The first thing I noticed was her walking garments strewn over that chair at the foot of the bed. In broad daylight, these no longer resembled a person looking at me, rather a vacant shell, evidence of a stolen life. I got up and examined more of the room.
“Pam?” I called, wondering whether she was in the bathroom. But after entering, unmindful of whether she was in a state of undress, I found the room empty, just our combined toiletries populating the back of the sink unit. Would she have left all her personal stuff behind if, after waking before me, she’d decided she’d had enough and then fled? I recalled that she had an open rail ticket, which could take her back to London whenever she pleased…but was Pam the kind of woman to do that?
I returned to the main room, checked the wardrobes in which she’d placed her clothing yesterday. Her overnight bag was slumped like a dying animal on a shelf near the bottom and a few garments were folded a little higher. I hadn’t paid much attention to what outfits she’d brought along for the trip, not like I might have done with Kate, who’d always looked elegant and refined and…But damn it, I was supposed t
o be thinking about Pam. I really liked Pam. She was sweet and sensitive, and although she couldn’t quite engage with me in that deeper way I’d enjoyed with my late wife, wasn’t that a failing of me and my reluctance to adapt to different circumstances? I remembered how I’d treated my new partner the night before and felt ashamed. I’d been cruel and undignified. Kate would have been appalled by this lack of honour, let alone Pam.
Just then, I noticed the curtains blowing up at the window. I stepped across there and parted the heavy material. From this high up in the hotel, the city of Gloucester and the Cotswolds beyond it lurked implacably beyond the pane, like a face and a body pressed against restrictive glass…I turned back, examining the carpet. There was no trace of Pam’s nightdress anywhere. Perhaps she’d clambered into a few new items of clothing, pushed the nightdress into one pocket, and then departed with only her essentials: money, rail tickets, keys to her house.

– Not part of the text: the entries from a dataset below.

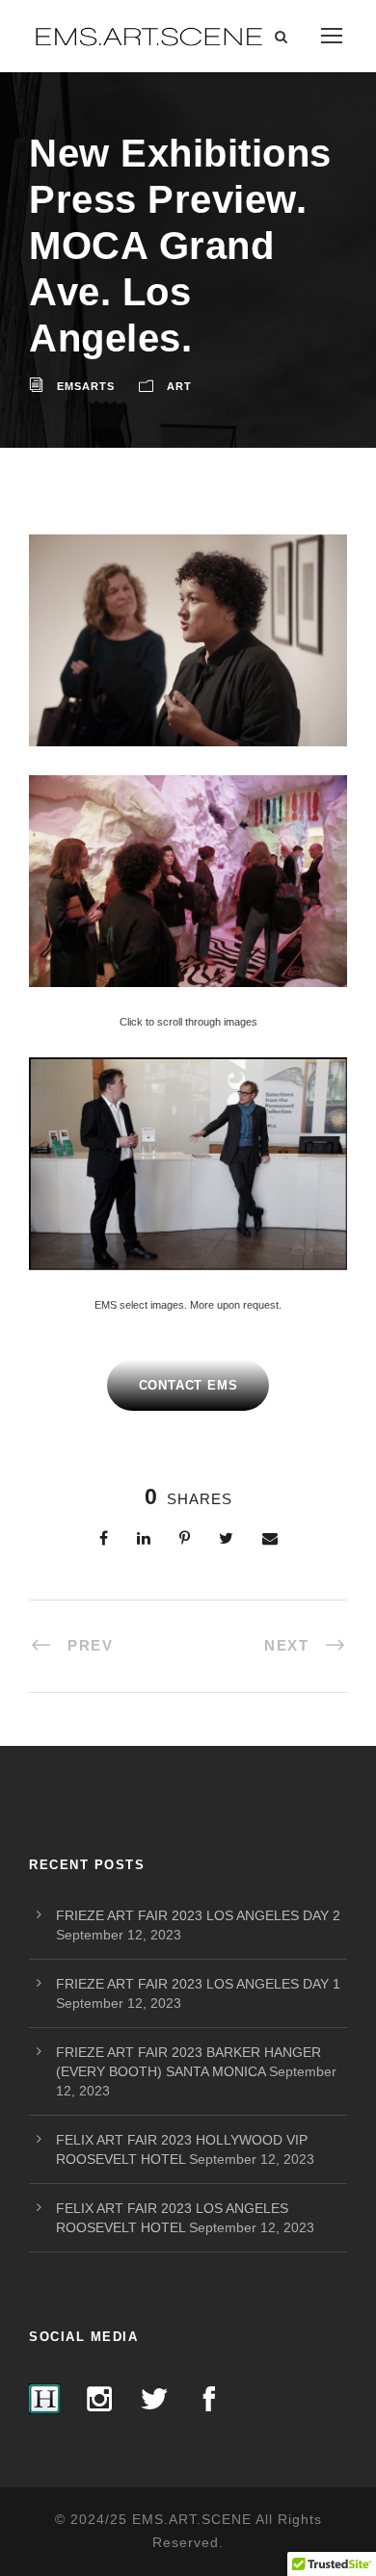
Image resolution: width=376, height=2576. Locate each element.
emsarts (86, 386)
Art (179, 386)
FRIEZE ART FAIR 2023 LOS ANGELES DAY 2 (198, 1915)
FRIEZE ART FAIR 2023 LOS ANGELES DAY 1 (198, 1983)
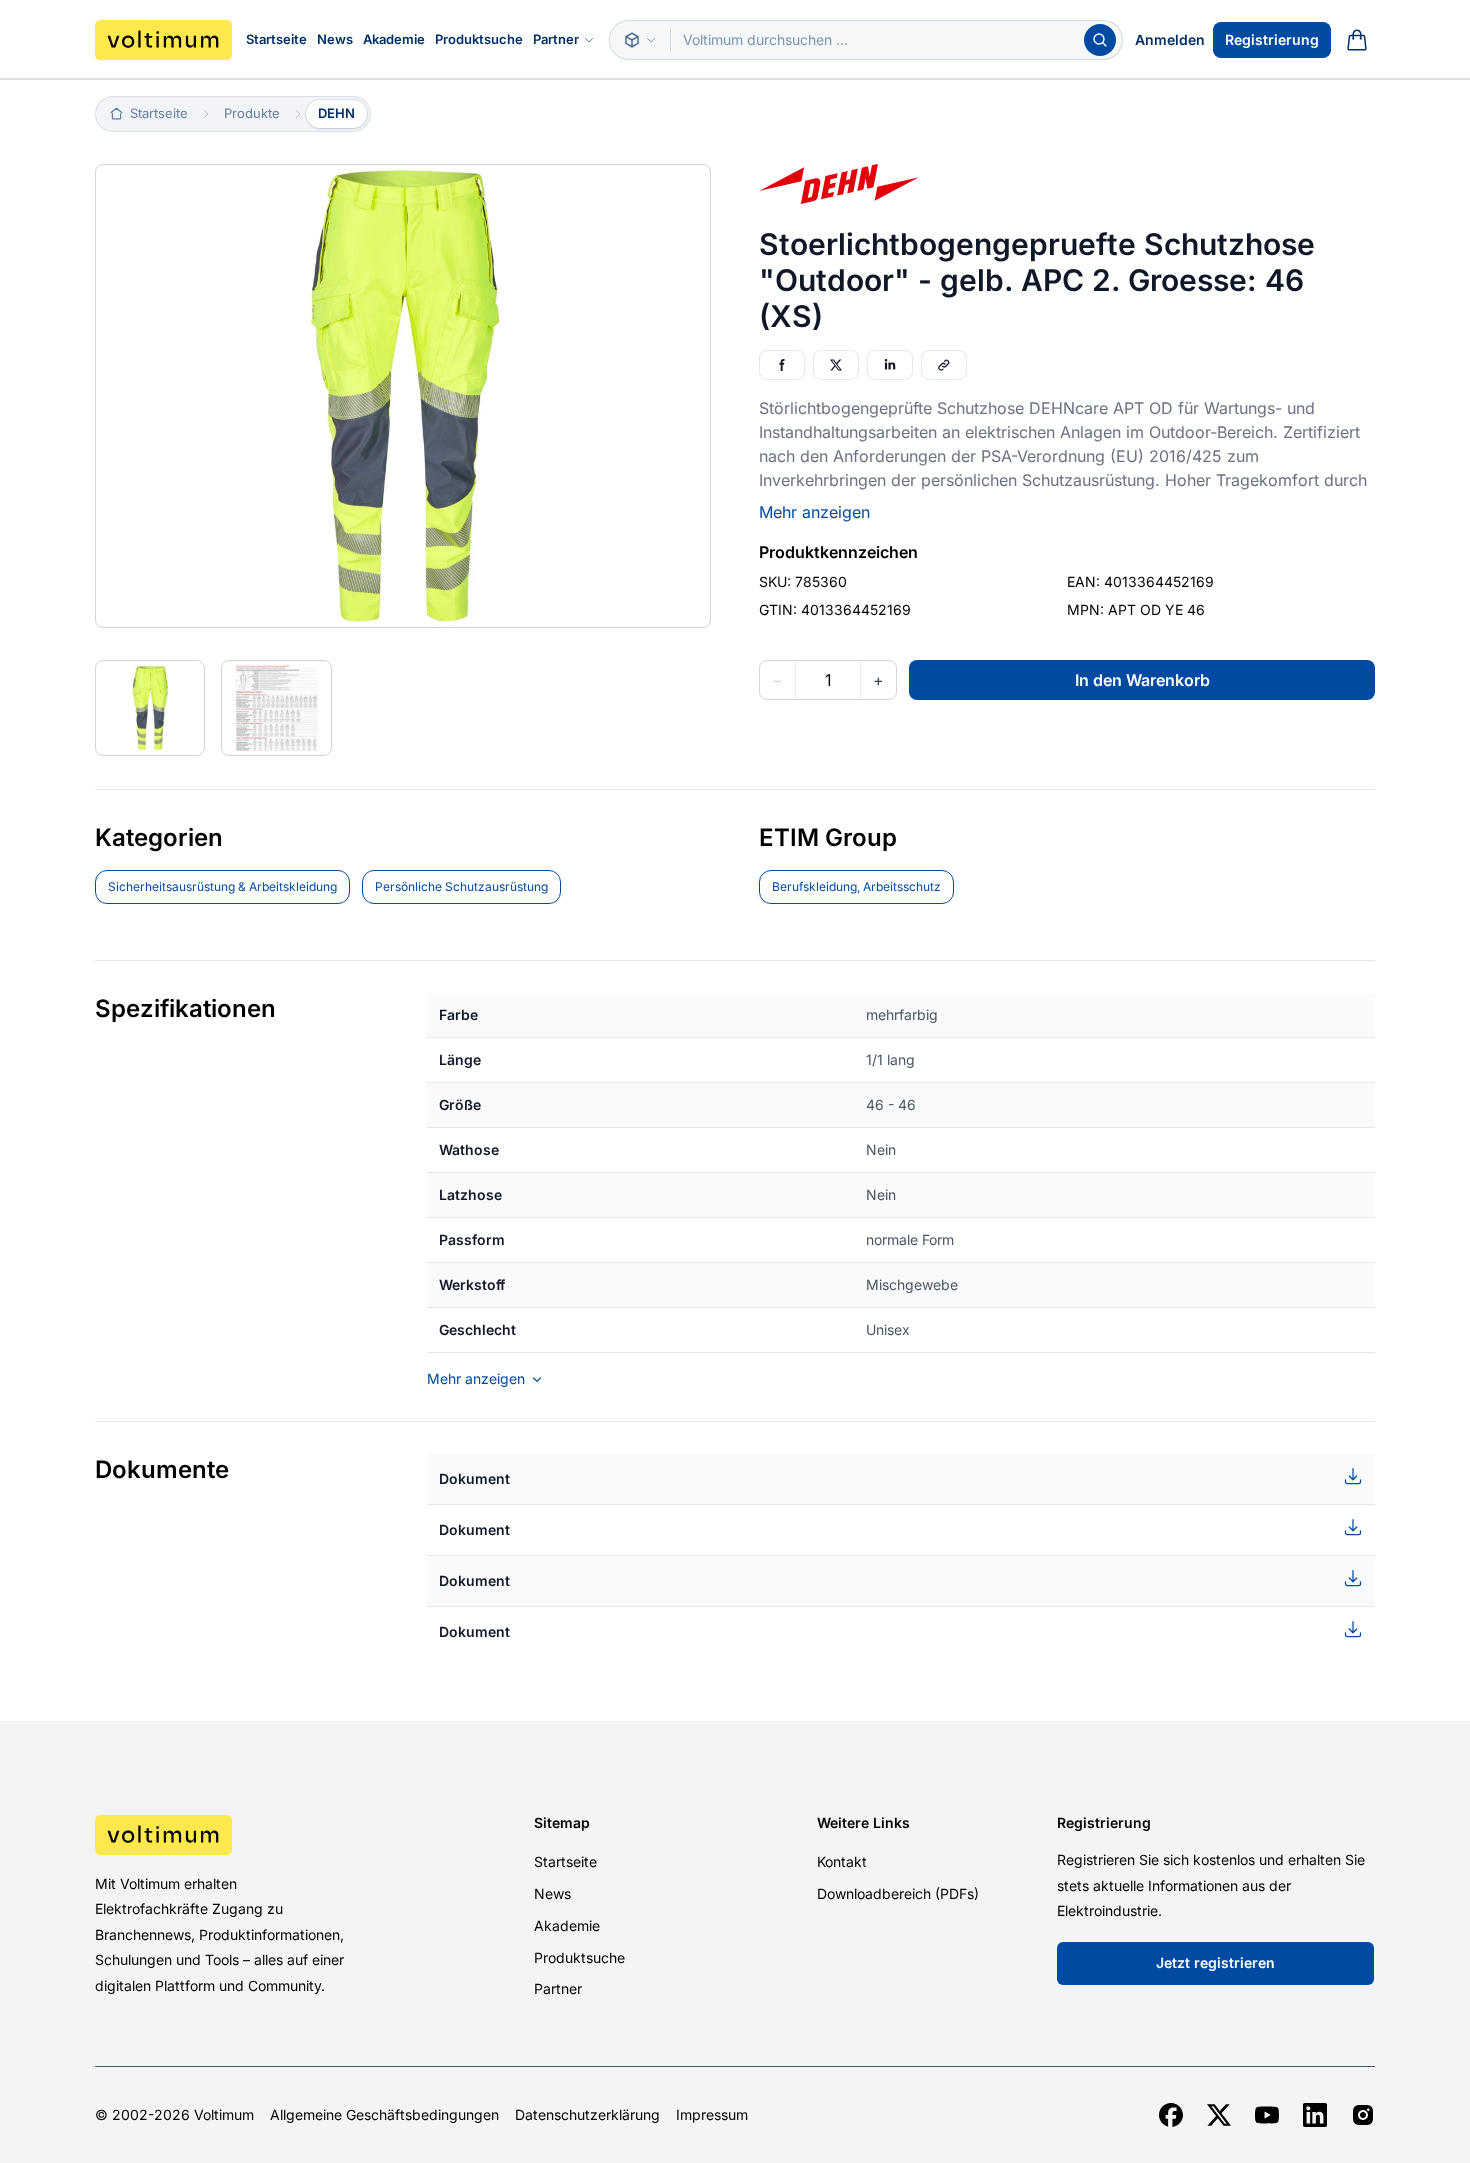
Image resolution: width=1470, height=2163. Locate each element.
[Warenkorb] (1357, 40)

She might have deliberately left behind her walking gear as a symbolic affront to the lifestyle I’d tried to press upon her…My reasoning was growing increasingly desperate, I realised.

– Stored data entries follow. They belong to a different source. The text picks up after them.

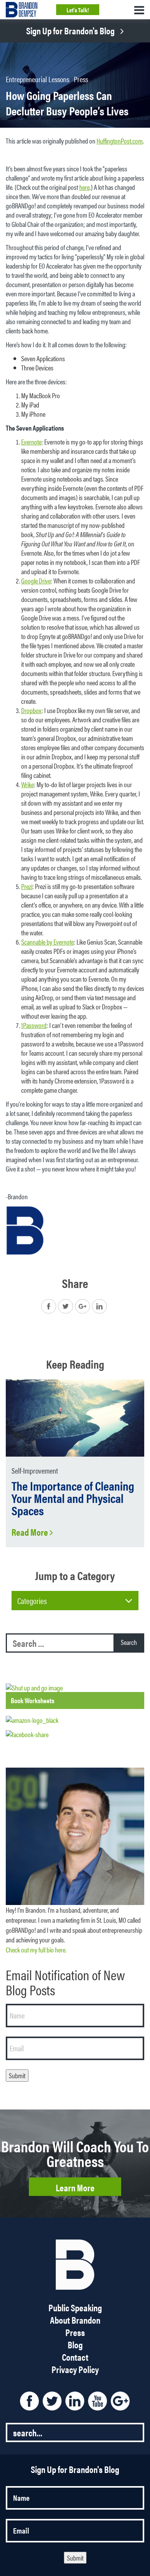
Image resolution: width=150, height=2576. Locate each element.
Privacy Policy (75, 2369)
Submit (17, 2075)
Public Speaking (75, 2307)
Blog (75, 2344)
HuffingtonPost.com (120, 140)
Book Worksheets (32, 1700)
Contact (75, 2356)
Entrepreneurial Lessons (37, 79)
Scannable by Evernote (47, 942)
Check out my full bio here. (36, 1950)
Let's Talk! (78, 10)
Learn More (75, 2187)
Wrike (27, 784)
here (84, 187)
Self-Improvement (35, 1470)
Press (81, 79)
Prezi (26, 886)
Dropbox (31, 710)
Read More (31, 1531)
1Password (34, 1025)
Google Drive (36, 580)
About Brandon (75, 2319)
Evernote (31, 441)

I looked back at the open window letting in slithers of cool morning air. Grubby fingerprints were visible on the pane’s edge, just where the parted section stood on its metal runner. The gap was large enough for someone to have thrown herself out, I noticed, and then jerked forwards to look down. The pavement way below was deserted except for a tramp huddled in a sleeping bag. I’d lapsed into melodrama, anyway. After all, was I really worth someone killing herself over? Of course not.

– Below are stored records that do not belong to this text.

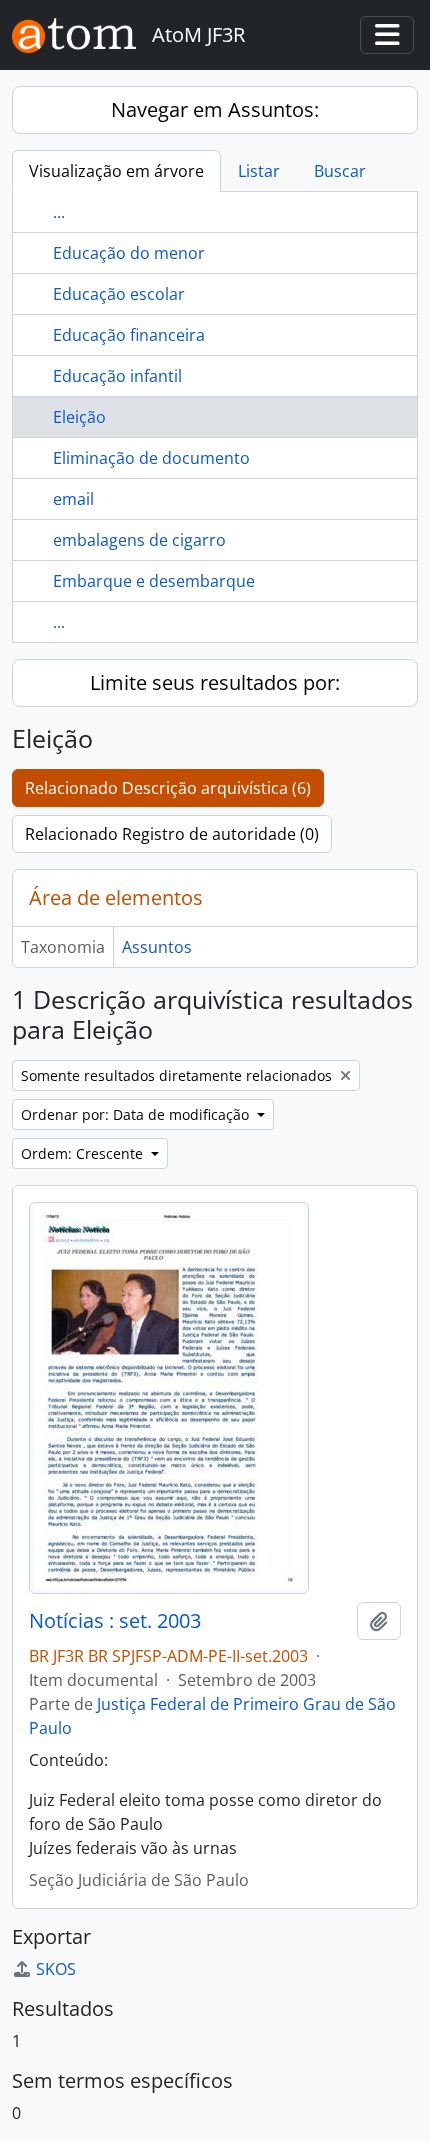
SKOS (56, 1969)
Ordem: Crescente (84, 1153)
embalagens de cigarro (139, 540)
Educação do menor (129, 253)
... (59, 212)
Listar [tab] (259, 171)
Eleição (79, 417)
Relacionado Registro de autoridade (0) (172, 834)
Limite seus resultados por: (215, 682)
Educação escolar (119, 294)
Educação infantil (117, 376)
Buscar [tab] (340, 171)
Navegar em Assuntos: (215, 109)
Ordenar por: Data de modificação (137, 1114)
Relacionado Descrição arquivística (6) (168, 788)
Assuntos (157, 947)
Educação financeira (129, 335)
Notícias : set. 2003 (115, 1621)
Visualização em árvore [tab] (116, 171)
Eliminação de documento (151, 458)
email (73, 499)
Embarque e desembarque (154, 581)
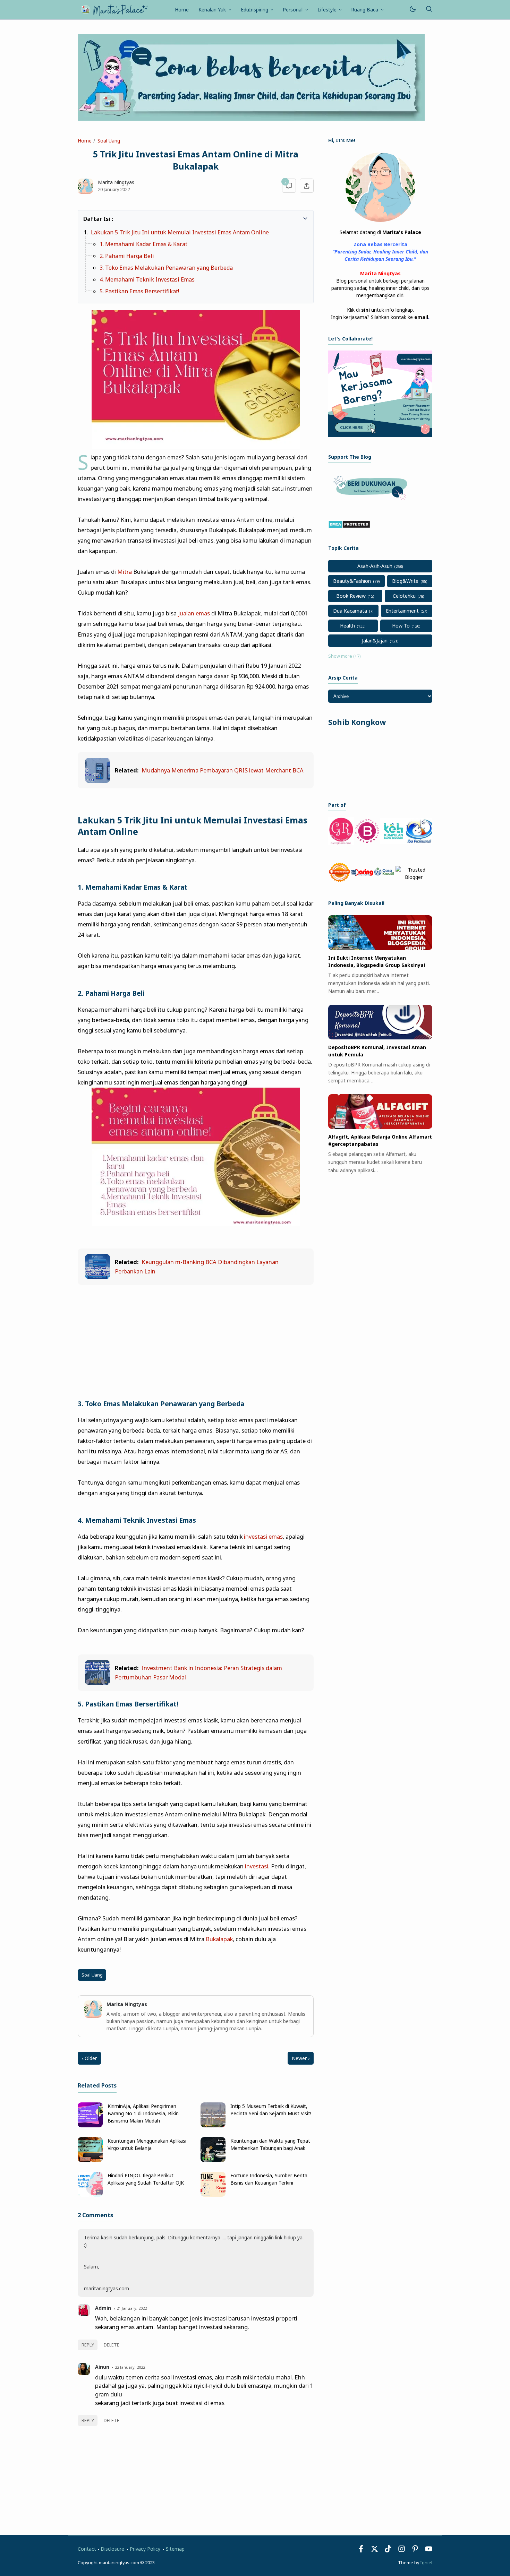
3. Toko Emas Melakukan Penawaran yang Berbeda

It wasn’t until I’d packed away what few items she’d left and then hurried downstairs to settle the bill that I entertained the ludicrous suspicion that something had come into the room and taken Pam from her bed. But the lengthy elevator ride reminded me how foolish this was. The top floor was the third storey, maybe fifty feet high…What on earth could have clambered up an external wall to enter through a window?